▶ _Exercise directions_: From the entries, copy out every line in which the word "computer" is found.

▶ _Entries supplied_:
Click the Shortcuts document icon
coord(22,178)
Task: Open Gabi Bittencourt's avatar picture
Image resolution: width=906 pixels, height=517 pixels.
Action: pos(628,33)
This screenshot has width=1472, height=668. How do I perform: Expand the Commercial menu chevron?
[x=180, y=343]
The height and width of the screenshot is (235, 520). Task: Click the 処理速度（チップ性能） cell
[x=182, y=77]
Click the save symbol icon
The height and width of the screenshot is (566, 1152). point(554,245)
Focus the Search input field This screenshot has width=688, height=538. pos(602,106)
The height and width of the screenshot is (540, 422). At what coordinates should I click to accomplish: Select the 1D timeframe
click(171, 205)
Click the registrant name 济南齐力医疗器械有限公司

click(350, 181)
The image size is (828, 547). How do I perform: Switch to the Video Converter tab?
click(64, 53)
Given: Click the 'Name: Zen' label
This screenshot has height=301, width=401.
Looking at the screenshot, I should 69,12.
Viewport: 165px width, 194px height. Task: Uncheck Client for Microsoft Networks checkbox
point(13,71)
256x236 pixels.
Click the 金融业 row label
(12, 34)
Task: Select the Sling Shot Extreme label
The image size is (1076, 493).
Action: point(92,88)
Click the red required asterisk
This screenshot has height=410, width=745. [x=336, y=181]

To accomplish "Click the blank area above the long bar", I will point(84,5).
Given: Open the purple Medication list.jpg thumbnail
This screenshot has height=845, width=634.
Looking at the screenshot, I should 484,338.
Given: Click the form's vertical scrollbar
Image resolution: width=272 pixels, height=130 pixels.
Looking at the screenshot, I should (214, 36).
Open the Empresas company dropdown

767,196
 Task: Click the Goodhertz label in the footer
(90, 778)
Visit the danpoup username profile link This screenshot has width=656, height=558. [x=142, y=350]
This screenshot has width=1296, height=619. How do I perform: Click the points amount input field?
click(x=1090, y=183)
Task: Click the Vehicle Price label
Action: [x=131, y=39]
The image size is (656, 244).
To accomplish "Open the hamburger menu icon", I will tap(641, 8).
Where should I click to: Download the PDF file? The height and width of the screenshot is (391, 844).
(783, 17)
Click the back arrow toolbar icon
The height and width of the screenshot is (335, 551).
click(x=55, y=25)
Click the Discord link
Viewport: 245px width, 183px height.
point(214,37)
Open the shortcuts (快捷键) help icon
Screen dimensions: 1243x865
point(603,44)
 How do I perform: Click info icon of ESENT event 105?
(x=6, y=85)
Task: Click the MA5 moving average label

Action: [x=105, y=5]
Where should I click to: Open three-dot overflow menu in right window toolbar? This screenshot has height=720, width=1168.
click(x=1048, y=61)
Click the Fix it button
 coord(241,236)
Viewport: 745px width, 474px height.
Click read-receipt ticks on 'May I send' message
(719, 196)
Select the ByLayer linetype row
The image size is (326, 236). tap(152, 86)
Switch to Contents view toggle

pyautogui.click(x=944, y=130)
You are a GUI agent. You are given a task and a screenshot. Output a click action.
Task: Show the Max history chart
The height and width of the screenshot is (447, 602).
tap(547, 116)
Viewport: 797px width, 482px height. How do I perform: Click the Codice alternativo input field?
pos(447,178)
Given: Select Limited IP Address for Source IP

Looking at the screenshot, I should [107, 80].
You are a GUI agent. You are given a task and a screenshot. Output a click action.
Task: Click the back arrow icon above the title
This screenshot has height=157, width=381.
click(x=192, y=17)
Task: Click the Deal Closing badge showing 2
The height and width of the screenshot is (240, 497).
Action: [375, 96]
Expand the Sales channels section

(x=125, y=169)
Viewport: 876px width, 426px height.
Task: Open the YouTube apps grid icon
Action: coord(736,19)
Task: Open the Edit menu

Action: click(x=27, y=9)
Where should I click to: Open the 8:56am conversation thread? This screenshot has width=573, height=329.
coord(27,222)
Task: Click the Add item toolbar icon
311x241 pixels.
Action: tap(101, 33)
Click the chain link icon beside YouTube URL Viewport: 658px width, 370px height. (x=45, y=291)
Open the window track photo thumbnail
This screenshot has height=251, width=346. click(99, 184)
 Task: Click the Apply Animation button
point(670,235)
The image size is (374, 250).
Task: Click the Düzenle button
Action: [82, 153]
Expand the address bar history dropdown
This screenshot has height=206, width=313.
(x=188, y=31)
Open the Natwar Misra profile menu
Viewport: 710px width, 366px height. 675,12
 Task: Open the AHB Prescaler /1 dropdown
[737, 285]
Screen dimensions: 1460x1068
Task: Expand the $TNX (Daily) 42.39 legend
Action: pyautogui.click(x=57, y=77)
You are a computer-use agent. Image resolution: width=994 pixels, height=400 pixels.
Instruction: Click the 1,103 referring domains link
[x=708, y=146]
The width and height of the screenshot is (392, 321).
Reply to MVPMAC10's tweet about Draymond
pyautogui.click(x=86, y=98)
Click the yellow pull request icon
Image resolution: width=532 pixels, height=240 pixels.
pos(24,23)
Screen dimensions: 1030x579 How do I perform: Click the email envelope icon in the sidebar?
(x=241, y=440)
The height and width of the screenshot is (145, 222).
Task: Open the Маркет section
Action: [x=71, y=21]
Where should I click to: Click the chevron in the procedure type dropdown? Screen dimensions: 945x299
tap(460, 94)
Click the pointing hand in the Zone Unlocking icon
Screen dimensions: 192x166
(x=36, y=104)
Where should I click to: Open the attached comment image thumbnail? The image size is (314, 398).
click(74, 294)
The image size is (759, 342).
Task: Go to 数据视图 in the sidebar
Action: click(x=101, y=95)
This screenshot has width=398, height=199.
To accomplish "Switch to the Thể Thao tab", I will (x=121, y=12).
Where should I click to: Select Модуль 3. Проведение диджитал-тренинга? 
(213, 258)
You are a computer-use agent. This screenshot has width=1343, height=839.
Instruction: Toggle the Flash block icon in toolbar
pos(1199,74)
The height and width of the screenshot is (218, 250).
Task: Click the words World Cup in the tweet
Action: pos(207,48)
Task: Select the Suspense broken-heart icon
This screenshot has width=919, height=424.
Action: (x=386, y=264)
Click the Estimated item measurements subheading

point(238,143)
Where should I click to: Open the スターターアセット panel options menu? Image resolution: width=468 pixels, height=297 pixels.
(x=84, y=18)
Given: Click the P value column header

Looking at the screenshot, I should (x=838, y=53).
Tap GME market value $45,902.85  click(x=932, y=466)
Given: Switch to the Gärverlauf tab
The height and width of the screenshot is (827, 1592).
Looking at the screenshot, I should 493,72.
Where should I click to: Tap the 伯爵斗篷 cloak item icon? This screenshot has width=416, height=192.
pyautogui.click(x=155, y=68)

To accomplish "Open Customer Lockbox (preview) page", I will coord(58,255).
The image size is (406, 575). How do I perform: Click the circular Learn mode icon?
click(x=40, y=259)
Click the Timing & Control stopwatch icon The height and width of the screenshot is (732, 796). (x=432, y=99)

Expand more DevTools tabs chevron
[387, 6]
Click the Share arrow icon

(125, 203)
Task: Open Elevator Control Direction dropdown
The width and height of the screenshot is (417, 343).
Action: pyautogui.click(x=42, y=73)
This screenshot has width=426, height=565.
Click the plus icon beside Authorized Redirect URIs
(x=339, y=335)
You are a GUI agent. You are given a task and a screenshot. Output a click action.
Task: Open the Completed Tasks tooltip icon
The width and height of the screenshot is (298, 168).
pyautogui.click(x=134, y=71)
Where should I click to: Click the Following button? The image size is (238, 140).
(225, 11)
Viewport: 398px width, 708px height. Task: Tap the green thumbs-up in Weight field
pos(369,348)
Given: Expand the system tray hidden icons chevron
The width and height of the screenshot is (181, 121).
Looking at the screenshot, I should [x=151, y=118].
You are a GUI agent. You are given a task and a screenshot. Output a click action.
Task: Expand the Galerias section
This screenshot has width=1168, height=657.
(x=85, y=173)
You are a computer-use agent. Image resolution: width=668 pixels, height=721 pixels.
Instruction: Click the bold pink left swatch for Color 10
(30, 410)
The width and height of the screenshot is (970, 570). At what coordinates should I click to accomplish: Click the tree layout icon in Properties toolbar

▶ _Solution for this problem_:
You are a computer-use agent. Image resolution: width=994 pixels, height=400 pixels.
You are a computer-use agent. This screenshot has width=1343, height=839.
You are a computer-use agent. Image resolution: width=668 pixels, height=721 pixels.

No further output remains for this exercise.